0

Since the great comment and link to the great post Never parse markup with regex by @kjhughes in my previous question Regex repeat expression I have been changing as many unneeded regular expressions in my application which I used to remove content over writing a complete XPath.

But for the following I am wondering if there is also a way to solve it with XPath:

Data Name: Herr FirstName LastName

XPath so far: //body//div/div/table/tr/td/div/table/tr[3]/td/div/table/tr/td/p[1]/span/text()

Here I use following regex on: (?<=Herr |Frau ).*

This Because I only want the data Firstname LastName The reason I am asking for again a name is that this are two different mails I am scraping with different templates and want the application to be modular.

At the moment I do this still quite often in the application that I just remove all unwanted text with a regex, for this reason I want to know if it is also possible with XPath. This way I learn more about the XPath scraping and do not harm unholy childs :)

svenQ
  • 119
  • 1
  • 1
  • 13
  • 1
    You may use regex or other string manipulation methods when you have *plain text*. – Wiktor Stribiżew Mar 16 '18 at 14:28
  • XPath and regex are not mutually exclusive. With XPath 2.0 (or greater), you can use regex expressions with `matches()`, `replace()`, `analyze-string()`, and `tokenize()`. https://www.w3.org/TR/xpath-functions-31/#func-matches – Mads Hansen Mar 16 '18 at 15:02
  • https://stackoverflow.com/questions/1525299/xpath-and-xslt-2-0-for-net – Mads Hansen Mar 16 '18 at 15:31
  • Please make this question independent of your last question. That means you need to provide your sample data here. – Adam Katz Mar 16 '18 at 19:02

2 Answers2

2

Assuming that the text() value of the XPath that you provided was "Name: Herr FirstName LastName"
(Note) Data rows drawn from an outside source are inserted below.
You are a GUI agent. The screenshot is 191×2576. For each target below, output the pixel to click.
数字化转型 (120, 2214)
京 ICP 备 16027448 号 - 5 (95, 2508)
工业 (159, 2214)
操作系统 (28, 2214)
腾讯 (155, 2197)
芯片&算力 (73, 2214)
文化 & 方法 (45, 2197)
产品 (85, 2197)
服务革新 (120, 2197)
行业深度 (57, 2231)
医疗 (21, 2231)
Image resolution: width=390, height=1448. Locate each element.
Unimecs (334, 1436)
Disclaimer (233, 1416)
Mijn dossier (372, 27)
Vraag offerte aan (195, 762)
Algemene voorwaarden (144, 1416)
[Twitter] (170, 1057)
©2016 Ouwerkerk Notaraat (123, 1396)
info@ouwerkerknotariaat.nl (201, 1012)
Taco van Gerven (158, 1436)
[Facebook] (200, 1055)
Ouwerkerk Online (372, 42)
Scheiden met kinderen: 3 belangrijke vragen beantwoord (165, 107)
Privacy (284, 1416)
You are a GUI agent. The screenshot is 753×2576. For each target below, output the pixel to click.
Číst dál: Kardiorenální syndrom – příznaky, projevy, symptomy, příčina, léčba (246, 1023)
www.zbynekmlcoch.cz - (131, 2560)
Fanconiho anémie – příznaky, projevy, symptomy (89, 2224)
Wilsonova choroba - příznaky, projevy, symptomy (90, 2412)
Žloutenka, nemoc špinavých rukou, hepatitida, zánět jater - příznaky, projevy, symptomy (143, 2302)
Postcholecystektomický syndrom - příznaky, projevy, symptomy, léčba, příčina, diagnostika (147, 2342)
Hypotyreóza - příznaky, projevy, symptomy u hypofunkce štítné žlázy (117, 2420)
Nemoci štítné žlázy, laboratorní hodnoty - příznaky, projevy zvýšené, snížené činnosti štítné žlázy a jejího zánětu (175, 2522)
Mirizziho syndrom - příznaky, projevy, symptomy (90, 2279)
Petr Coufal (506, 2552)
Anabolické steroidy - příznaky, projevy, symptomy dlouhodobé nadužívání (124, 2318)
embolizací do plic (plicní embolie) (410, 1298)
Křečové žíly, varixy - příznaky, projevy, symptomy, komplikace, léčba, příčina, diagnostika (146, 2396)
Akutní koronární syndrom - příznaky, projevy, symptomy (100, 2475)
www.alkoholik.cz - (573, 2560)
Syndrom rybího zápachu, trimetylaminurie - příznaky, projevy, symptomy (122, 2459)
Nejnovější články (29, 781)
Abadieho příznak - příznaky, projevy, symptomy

Here is an example of how you can use regex in an XPath 2.0 statement to select the text() node if it contains "Herr" or "Frau" using matches() (positive lookahead and negative lookbehind are not currently supported), and then use replace() with a regex on that text() node value with a capture group to select the value "First Last"

//body//div/div/
  table/tr/td/div/
  table/tr[3]/td/div/
  table/tr/td/p[1]/
  span/text()[matches(., "Herr|Frau ")]/replace(.,'.*Herr|Frau (.*)', '$1')
Mads Hansen
  • 63,927
  • 12
  • 112
  • 147
0

As Wiktor Stribiżew comments, you needn't avoid using regex on plain text from XML – it's markup which shouldn't be parsed via regex.

Mads Hansen shows how to use regex in XPath 2.0.

Here's a way to extract your targeted text if you only have XPath 1.0:

substring(normalize-space( your XPath here ), 12)

kjhughes
  • 106,133
  • 27
  • 181
  • 240